Entries on target coordinates:
──────
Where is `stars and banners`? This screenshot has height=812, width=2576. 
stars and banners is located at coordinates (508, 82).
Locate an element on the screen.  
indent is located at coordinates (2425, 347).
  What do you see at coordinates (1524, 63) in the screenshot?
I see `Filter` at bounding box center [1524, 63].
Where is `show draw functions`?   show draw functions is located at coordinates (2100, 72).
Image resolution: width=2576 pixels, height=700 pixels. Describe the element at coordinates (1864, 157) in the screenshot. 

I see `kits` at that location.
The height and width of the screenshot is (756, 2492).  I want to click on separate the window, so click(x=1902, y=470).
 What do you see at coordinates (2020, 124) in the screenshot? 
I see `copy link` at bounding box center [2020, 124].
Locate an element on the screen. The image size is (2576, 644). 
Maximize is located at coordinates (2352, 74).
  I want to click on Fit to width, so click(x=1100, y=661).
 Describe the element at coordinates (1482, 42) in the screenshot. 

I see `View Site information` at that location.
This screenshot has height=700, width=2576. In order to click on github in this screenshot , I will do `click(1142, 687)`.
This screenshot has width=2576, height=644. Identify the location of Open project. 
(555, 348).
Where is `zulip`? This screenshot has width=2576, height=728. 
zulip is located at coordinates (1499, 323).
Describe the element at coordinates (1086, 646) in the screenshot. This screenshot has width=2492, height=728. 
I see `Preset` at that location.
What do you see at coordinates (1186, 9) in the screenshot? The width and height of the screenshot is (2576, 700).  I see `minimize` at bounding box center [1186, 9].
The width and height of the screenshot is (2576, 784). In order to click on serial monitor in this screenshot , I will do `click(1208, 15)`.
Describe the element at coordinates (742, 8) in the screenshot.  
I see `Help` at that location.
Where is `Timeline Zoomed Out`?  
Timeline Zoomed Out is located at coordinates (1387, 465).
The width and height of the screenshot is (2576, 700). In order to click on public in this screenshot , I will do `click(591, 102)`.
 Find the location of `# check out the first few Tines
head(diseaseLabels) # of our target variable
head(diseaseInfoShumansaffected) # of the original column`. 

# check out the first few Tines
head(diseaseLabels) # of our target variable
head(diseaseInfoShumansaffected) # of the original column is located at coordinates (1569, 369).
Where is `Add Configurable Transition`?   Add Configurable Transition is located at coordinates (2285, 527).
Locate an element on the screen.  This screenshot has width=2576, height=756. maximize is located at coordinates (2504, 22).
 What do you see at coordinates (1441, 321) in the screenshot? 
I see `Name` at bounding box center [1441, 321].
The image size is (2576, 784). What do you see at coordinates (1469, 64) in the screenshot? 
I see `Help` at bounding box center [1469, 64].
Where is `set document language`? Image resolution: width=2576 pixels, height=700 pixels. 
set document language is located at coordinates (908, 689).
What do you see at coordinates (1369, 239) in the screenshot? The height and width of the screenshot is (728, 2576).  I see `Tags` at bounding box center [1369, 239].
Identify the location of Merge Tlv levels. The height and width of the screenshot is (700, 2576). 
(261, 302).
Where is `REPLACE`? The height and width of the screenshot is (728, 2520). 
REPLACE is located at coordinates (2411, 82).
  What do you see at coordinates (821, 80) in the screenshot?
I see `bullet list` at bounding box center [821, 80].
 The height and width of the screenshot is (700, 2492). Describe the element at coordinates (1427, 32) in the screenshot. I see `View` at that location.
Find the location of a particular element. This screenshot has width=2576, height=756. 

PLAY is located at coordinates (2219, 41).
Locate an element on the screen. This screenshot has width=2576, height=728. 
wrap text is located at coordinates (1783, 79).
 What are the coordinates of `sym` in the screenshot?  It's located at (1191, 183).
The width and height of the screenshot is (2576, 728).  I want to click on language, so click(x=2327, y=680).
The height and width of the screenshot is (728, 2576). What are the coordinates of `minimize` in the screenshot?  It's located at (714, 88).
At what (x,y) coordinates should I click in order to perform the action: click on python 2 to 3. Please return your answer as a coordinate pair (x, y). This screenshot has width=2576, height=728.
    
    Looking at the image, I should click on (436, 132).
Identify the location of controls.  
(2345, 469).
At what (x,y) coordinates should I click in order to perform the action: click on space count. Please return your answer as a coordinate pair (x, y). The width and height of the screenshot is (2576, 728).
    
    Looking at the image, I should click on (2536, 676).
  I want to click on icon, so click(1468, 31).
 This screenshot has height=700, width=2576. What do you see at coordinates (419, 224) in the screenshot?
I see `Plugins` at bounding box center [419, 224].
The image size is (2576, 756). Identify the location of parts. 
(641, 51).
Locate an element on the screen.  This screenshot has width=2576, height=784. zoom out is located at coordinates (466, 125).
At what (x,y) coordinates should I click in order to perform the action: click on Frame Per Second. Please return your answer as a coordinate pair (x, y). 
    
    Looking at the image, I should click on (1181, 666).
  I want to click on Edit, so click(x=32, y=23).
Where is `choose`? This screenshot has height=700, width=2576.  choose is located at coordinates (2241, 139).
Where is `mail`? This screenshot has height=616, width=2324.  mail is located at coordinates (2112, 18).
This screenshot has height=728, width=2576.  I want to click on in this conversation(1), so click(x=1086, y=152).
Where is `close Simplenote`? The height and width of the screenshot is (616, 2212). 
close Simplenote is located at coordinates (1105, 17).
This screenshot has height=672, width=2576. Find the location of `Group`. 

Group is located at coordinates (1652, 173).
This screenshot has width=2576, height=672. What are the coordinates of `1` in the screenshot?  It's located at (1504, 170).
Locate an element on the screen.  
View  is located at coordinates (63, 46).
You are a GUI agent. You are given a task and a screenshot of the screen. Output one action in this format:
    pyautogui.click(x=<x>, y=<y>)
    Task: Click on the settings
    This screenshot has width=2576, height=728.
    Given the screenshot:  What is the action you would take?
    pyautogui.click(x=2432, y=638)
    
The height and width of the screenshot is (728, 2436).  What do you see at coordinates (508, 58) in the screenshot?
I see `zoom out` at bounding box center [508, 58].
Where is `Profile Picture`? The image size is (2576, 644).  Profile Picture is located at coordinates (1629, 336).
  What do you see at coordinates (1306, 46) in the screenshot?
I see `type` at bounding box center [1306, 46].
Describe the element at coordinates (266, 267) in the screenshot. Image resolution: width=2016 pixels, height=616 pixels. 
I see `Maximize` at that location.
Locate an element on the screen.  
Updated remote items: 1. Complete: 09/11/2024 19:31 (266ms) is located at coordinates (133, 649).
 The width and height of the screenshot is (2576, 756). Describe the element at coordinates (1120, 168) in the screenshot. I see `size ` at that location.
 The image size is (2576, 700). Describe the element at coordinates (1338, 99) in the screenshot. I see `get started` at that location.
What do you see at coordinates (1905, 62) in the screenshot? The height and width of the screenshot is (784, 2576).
──────
Given instruction:
Rewrite the items above, changing "Locate an element on the screen" to "Find an element on the screen" everywhere and leaving every other word as it is.

Task result:
Where is `stars and banners`? This screenshot has height=812, width=2576. 
stars and banners is located at coordinates (508, 82).
Find an element on the screen.  
indent is located at coordinates (2425, 347).
  What do you see at coordinates (1524, 63) in the screenshot?
I see `Filter` at bounding box center [1524, 63].
Where is `show draw functions`?   show draw functions is located at coordinates (2100, 72).
Image resolution: width=2576 pixels, height=700 pixels. Describe the element at coordinates (1864, 157) in the screenshot. 

I see `kits` at that location.
The height and width of the screenshot is (756, 2492).  I want to click on separate the window, so click(x=1902, y=470).
 What do you see at coordinates (2020, 124) in the screenshot? 
I see `copy link` at bounding box center [2020, 124].
Find an element on the screen. The image size is (2576, 644). 
Maximize is located at coordinates (2352, 74).
  I want to click on Fit to width, so click(x=1100, y=661).
 Describe the element at coordinates (1482, 42) in the screenshot. 

I see `View Site information` at that location.
This screenshot has height=700, width=2576. In order to click on github in this screenshot , I will do `click(1142, 687)`.
This screenshot has width=2576, height=644. Identify the location of Open project. 
(555, 348).
Where is `zulip`? This screenshot has width=2576, height=728. 
zulip is located at coordinates (1499, 323).
Describe the element at coordinates (1086, 646) in the screenshot. This screenshot has width=2492, height=728. 
I see `Preset` at that location.
What do you see at coordinates (1186, 9) in the screenshot? The width and height of the screenshot is (2576, 700).  I see `minimize` at bounding box center [1186, 9].
The width and height of the screenshot is (2576, 784). In order to click on serial monitor in this screenshot , I will do `click(1208, 15)`.
Describe the element at coordinates (742, 8) in the screenshot.  
I see `Help` at that location.
Where is `Timeline Zoomed Out`?  
Timeline Zoomed Out is located at coordinates (1387, 465).
The width and height of the screenshot is (2576, 700). In order to click on public in this screenshot , I will do `click(591, 102)`.
 Find the location of `# check out the first few Tines
head(diseaseLabels) # of our target variable
head(diseaseInfoShumansaffected) # of the original column`. 

# check out the first few Tines
head(diseaseLabels) # of our target variable
head(diseaseInfoShumansaffected) # of the original column is located at coordinates (1569, 369).
Where is `Add Configurable Transition`?   Add Configurable Transition is located at coordinates (2285, 527).
Find an element on the screen.  This screenshot has width=2576, height=756. maximize is located at coordinates (2504, 22).
 What do you see at coordinates (1441, 321) in the screenshot? 
I see `Name` at bounding box center [1441, 321].
The image size is (2576, 784). What do you see at coordinates (1469, 64) in the screenshot? 
I see `Help` at bounding box center [1469, 64].
Where is `set document language`? Image resolution: width=2576 pixels, height=700 pixels. 
set document language is located at coordinates (908, 689).
What do you see at coordinates (1369, 239) in the screenshot? The height and width of the screenshot is (728, 2576).  I see `Tags` at bounding box center [1369, 239].
Identify the location of Merge Tlv levels. The height and width of the screenshot is (700, 2576). 
(261, 302).
Where is `REPLACE`? The height and width of the screenshot is (728, 2520). 
REPLACE is located at coordinates (2411, 82).
  What do you see at coordinates (821, 80) in the screenshot?
I see `bullet list` at bounding box center [821, 80].
 The height and width of the screenshot is (700, 2492). Describe the element at coordinates (1427, 32) in the screenshot. I see `View` at that location.
Find the location of a particular element. This screenshot has width=2576, height=756. 

PLAY is located at coordinates (2219, 41).
Find an element on the screen. This screenshot has width=2576, height=728. 
wrap text is located at coordinates (1783, 79).
 What are the coordinates of `sym` in the screenshot?  It's located at (1191, 183).
The width and height of the screenshot is (2576, 728).  I want to click on language, so click(x=2327, y=680).
The height and width of the screenshot is (728, 2576). What are the coordinates of `minimize` in the screenshot?  It's located at (714, 88).
At what (x,y) coordinates should I click in order to perform the action: click on python 2 to 3. Please return your answer as a coordinate pair (x, y). This screenshot has width=2576, height=728.
    
    Looking at the image, I should click on (436, 132).
Identify the location of controls.  
(2345, 469).
At what (x,y) coordinates should I click in order to perform the action: click on space count. Please return your answer as a coordinate pair (x, y). The width and height of the screenshot is (2576, 728).
    
    Looking at the image, I should click on (2536, 676).
  I want to click on icon, so click(1468, 31).
 This screenshot has height=700, width=2576. What do you see at coordinates (419, 224) in the screenshot?
I see `Plugins` at bounding box center [419, 224].
The image size is (2576, 756). Identify the location of parts. 
(641, 51).
Find an element on the screen.  This screenshot has width=2576, height=784. zoom out is located at coordinates (466, 125).
At what (x,y) coordinates should I click in order to perform the action: click on Frame Per Second. Please return your answer as a coordinate pair (x, y). 
    
    Looking at the image, I should click on (1181, 666).
  I want to click on Edit, so click(x=32, y=23).
Where is `choose`? This screenshot has height=700, width=2576.  choose is located at coordinates (2241, 139).
Where is `mail`? This screenshot has height=616, width=2324.  mail is located at coordinates (2112, 18).
This screenshot has height=728, width=2576.  I want to click on in this conversation(1), so click(x=1086, y=152).
Where is `close Simplenote`? The height and width of the screenshot is (616, 2212). 
close Simplenote is located at coordinates (1105, 17).
This screenshot has height=672, width=2576. Find the location of `Group`. 

Group is located at coordinates (1652, 173).
This screenshot has width=2576, height=672. What are the coordinates of `1` in the screenshot?  It's located at (1504, 170).
Find an element on the screen.  
View  is located at coordinates (63, 46).
You are a GUI agent. You are given a task and a screenshot of the screen. Output one action in this format:
    pyautogui.click(x=<x>, y=<y>)
    Task: Click on the settings
    This screenshot has width=2576, height=728.
    Given the screenshot:  What is the action you would take?
    pyautogui.click(x=2432, y=638)
    
The height and width of the screenshot is (728, 2436).  What do you see at coordinates (508, 58) in the screenshot?
I see `zoom out` at bounding box center [508, 58].
Where is `Profile Picture`? The image size is (2576, 644).  Profile Picture is located at coordinates (1629, 336).
  What do you see at coordinates (1306, 46) in the screenshot?
I see `type` at bounding box center [1306, 46].
Describe the element at coordinates (266, 267) in the screenshot. Image resolution: width=2016 pixels, height=616 pixels. 
I see `Maximize` at that location.
Find an element on the screen.  
Updated remote items: 1. Complete: 09/11/2024 19:31 (266ms) is located at coordinates (133, 649).
 The width and height of the screenshot is (2576, 756). Describe the element at coordinates (1120, 168) in the screenshot. I see `size ` at that location.
 The image size is (2576, 700). Describe the element at coordinates (1338, 99) in the screenshot. I see `get started` at that location.
What do you see at coordinates (1905, 62) in the screenshot? The height and width of the screenshot is (784, 2576).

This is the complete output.